10/12/2025
50 compleanno 🎂
E all’improvviso a cinquant’anni, mi perdono.
Mi perdono per non avere più la pelle tesa come un tamburo, per non avere il tono muscolare di un’atleta, per aver spostato linee concave e convesse fino a disegnarmi nuove forme. Mi perdono per non avere più l’energia di una lepre.
Le rughe significano che ho riso, pianto, faticato, amato. I capelli bianchi e le cicatrici sono prove viventi che ho avuto il privilegio di vivere abbastanza a lungo da meritarmeli.
Mi perdono per essere istintiva e nervosa: mio nonno mi chiamava “fiammifero”. Vuol dire che sento troppo e subito, che le emozioni mi travolgono e non sempre riesco a domarle. Ho provato mille volte a sgridarmi per questo… ma, in fondo, va bene così.
Mi perdono per le litigate con mio padre: io rispondo male, lui pure. Mi arrabbio, poi mi sento in colpa, poi capisco che quello è il nostro modo storto di dirci che ci vogliamo bene.
Mi perdono per non essere sempre perfettamente truccata e pettinata. Quando vedo donne impeccabili un po’ le invidio, ma poi mi rendo conto che la mia libertà vale più di un mascara sempre al posto giusto.
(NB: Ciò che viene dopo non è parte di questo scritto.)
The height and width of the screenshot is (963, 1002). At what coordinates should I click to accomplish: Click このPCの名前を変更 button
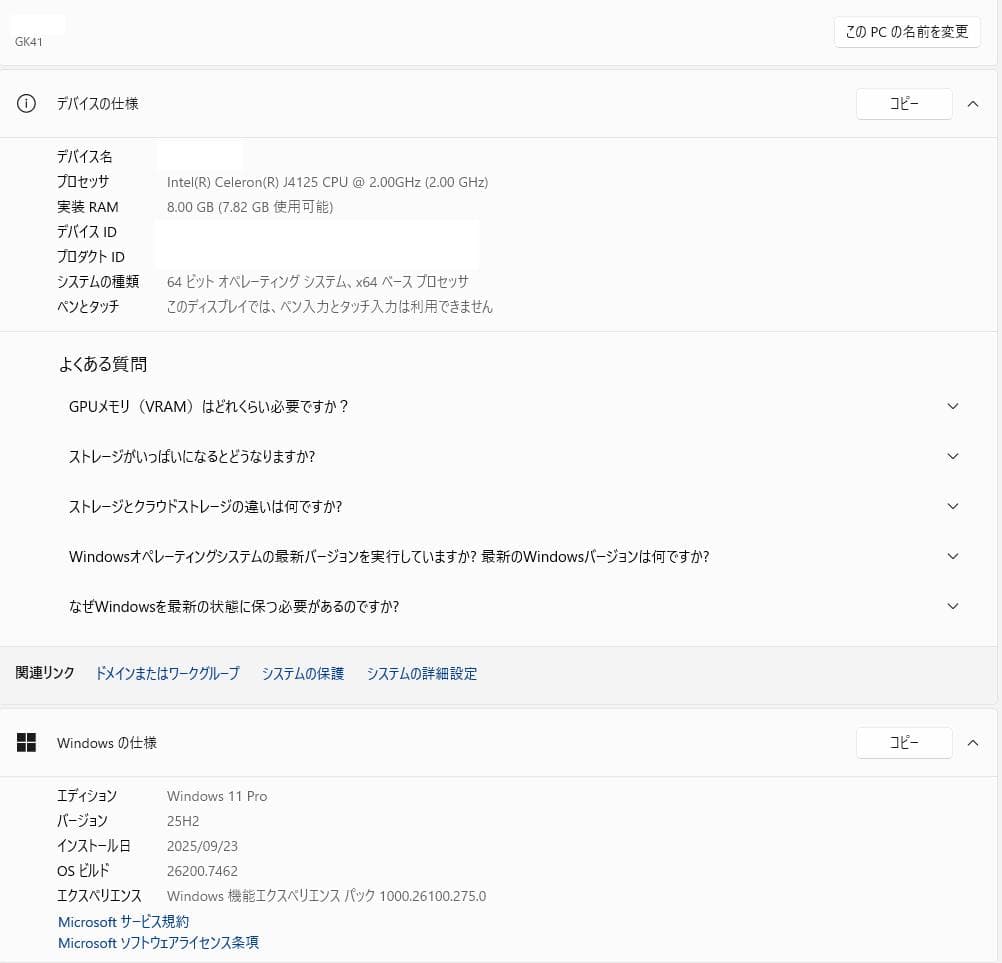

Mi perdono per non essermi sentita sempre all’altezza, veloce, brillante, “sul pezzo”. Alla fine, però, tutto l’ho portato a termine: con i miei tempi, le mie paure, la mia lentezza. E forse la vera forza è stata proprio lì, la tenacia.
Mi perdono per i passi falsi, per le occasioni p***e, per le scelte di scuole senza lingue straniere (ora un magnifico esempio di ignoranza linguistica, c’est la vie!). Mi perdono per il senso del dovere che a volte ha frenato la leggerezza.